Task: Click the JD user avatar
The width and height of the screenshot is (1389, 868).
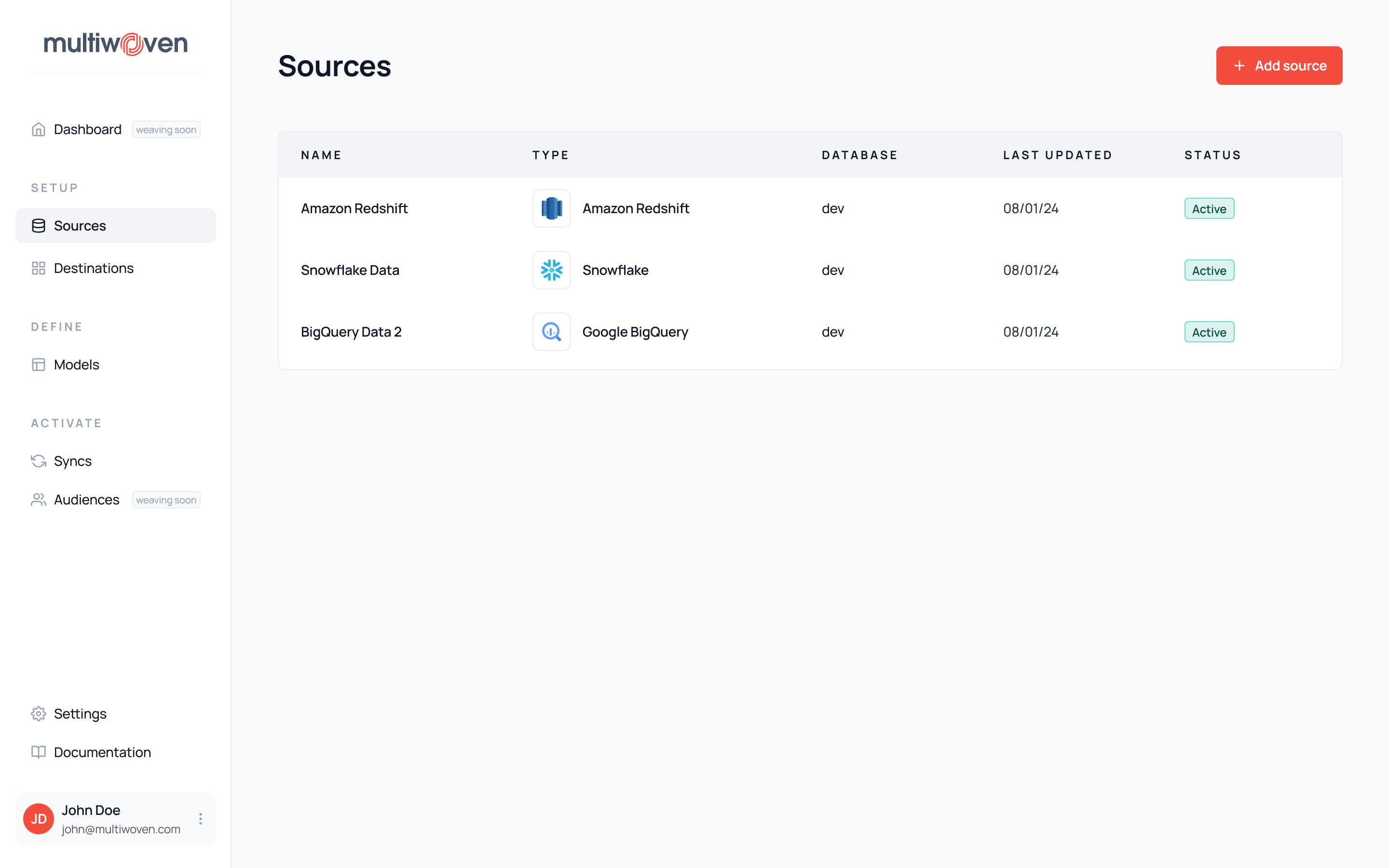Action: pos(39,819)
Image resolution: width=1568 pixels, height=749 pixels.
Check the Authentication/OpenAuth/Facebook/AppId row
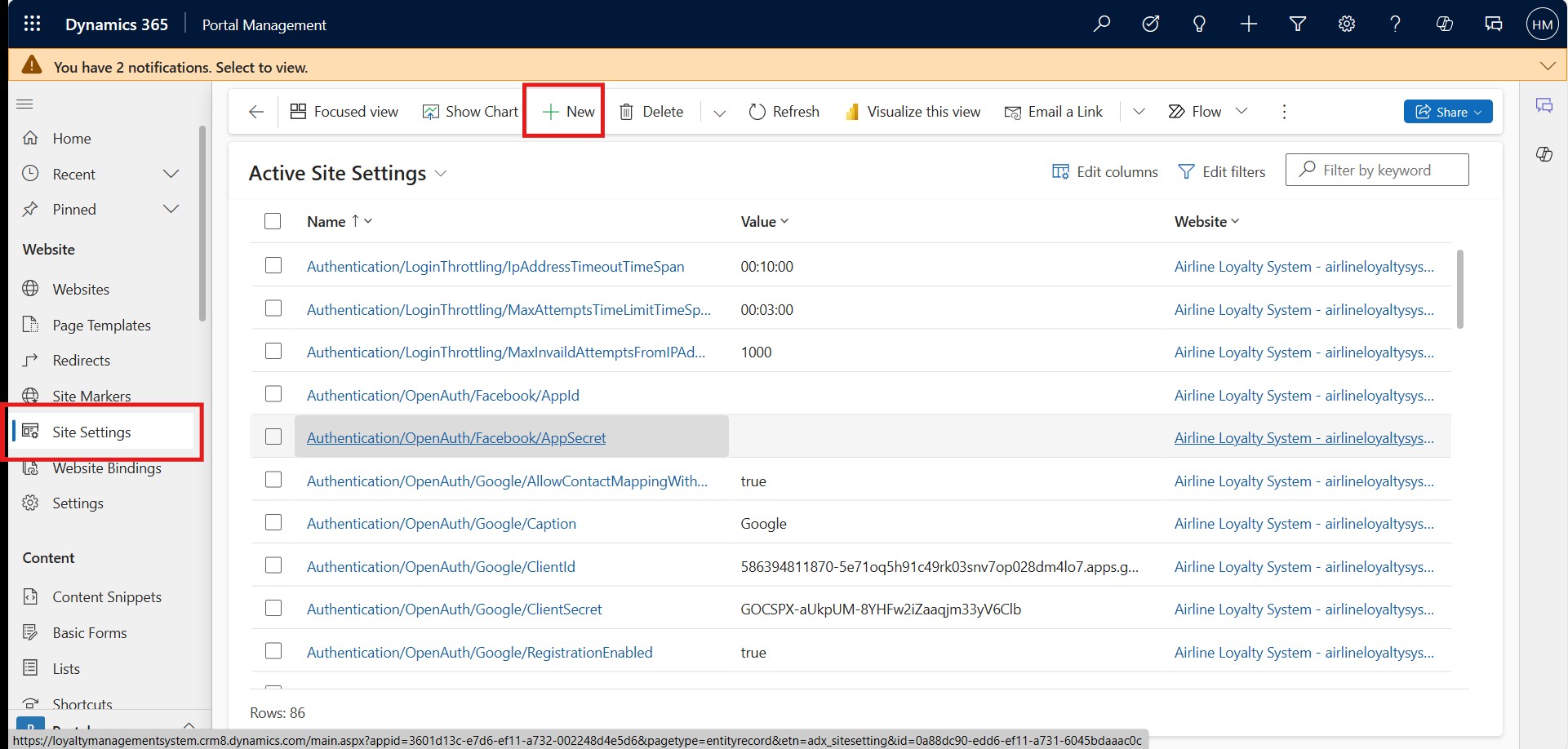click(273, 393)
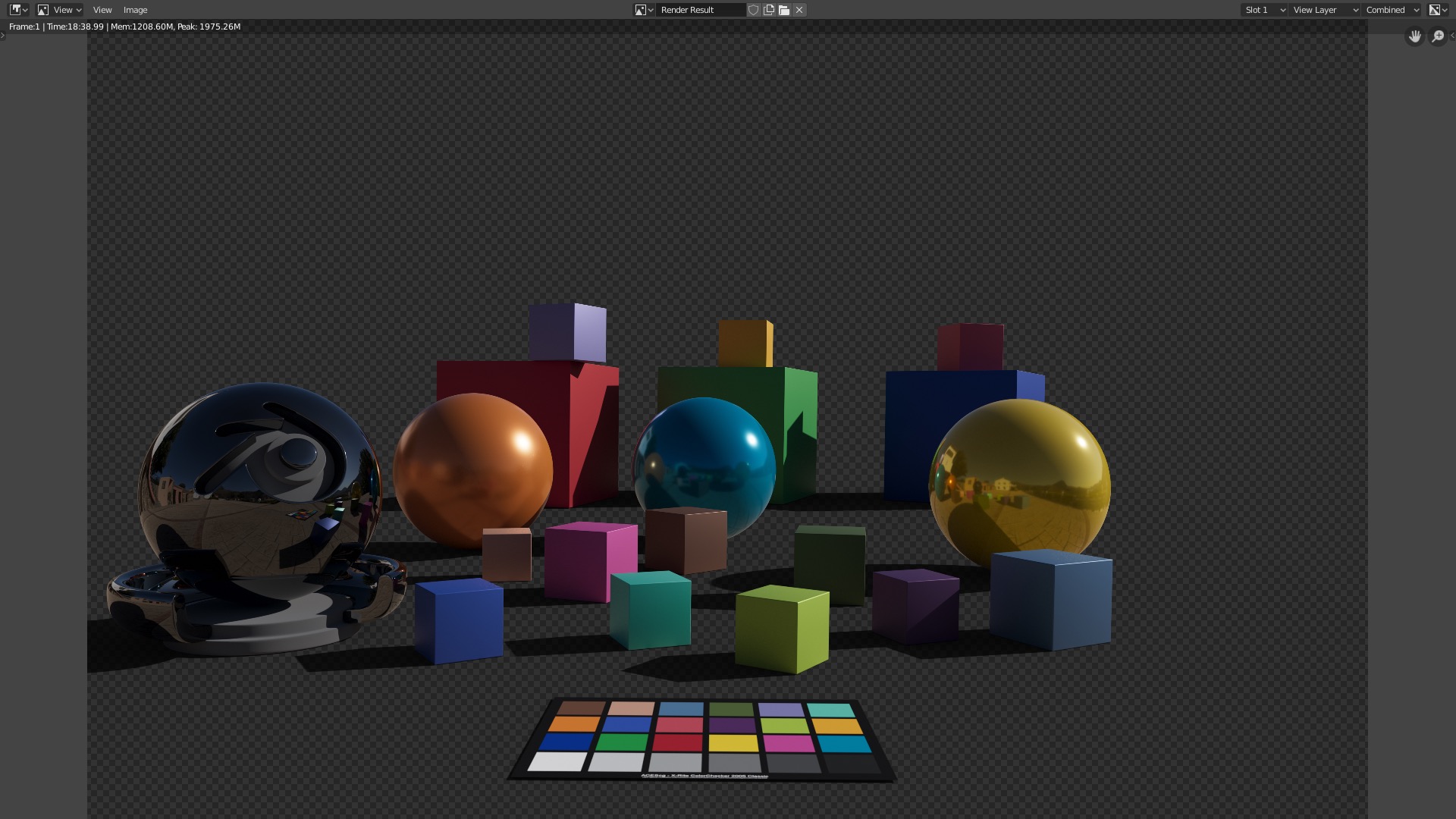1456x819 pixels.
Task: Open the Image menu
Action: click(135, 10)
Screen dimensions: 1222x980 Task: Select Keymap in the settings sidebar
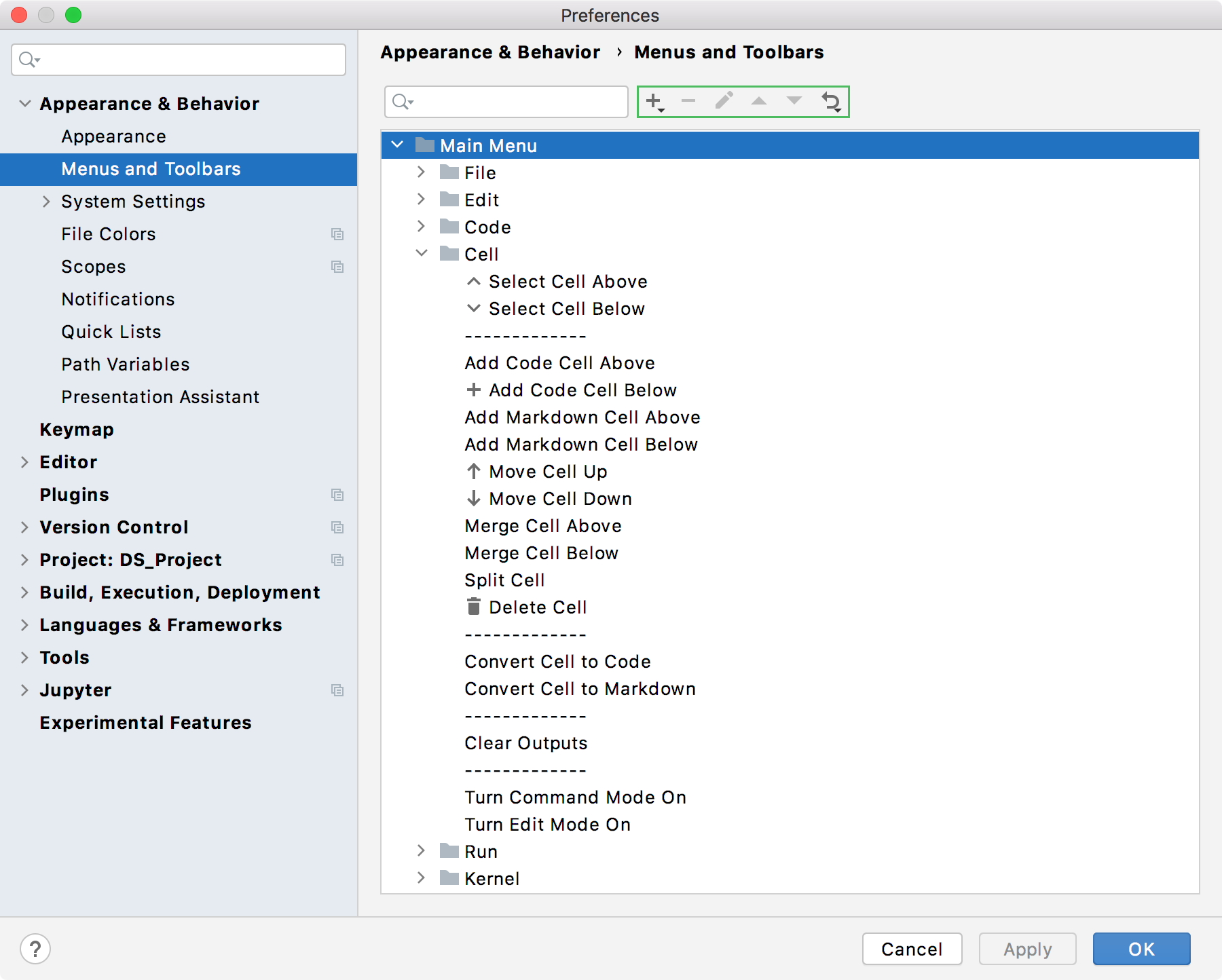pos(76,429)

» **Exercise details**: From the line containing "Image resolution: width=1568" down to the last line of the entries above, retype each line exactly as it stands, but skip the pictures.

» **Response to the exercise**:
Image resolution: width=1568 pixels, height=749 pixels.
Check the Authentication/OpenAuth/Facebook/AppId row
click(273, 393)
1456x819 pixels.
Task: Open the Image menu
Action: click(135, 10)
Screen dimensions: 1222x980 Task: Select Keymap in the settings sidebar
pos(76,429)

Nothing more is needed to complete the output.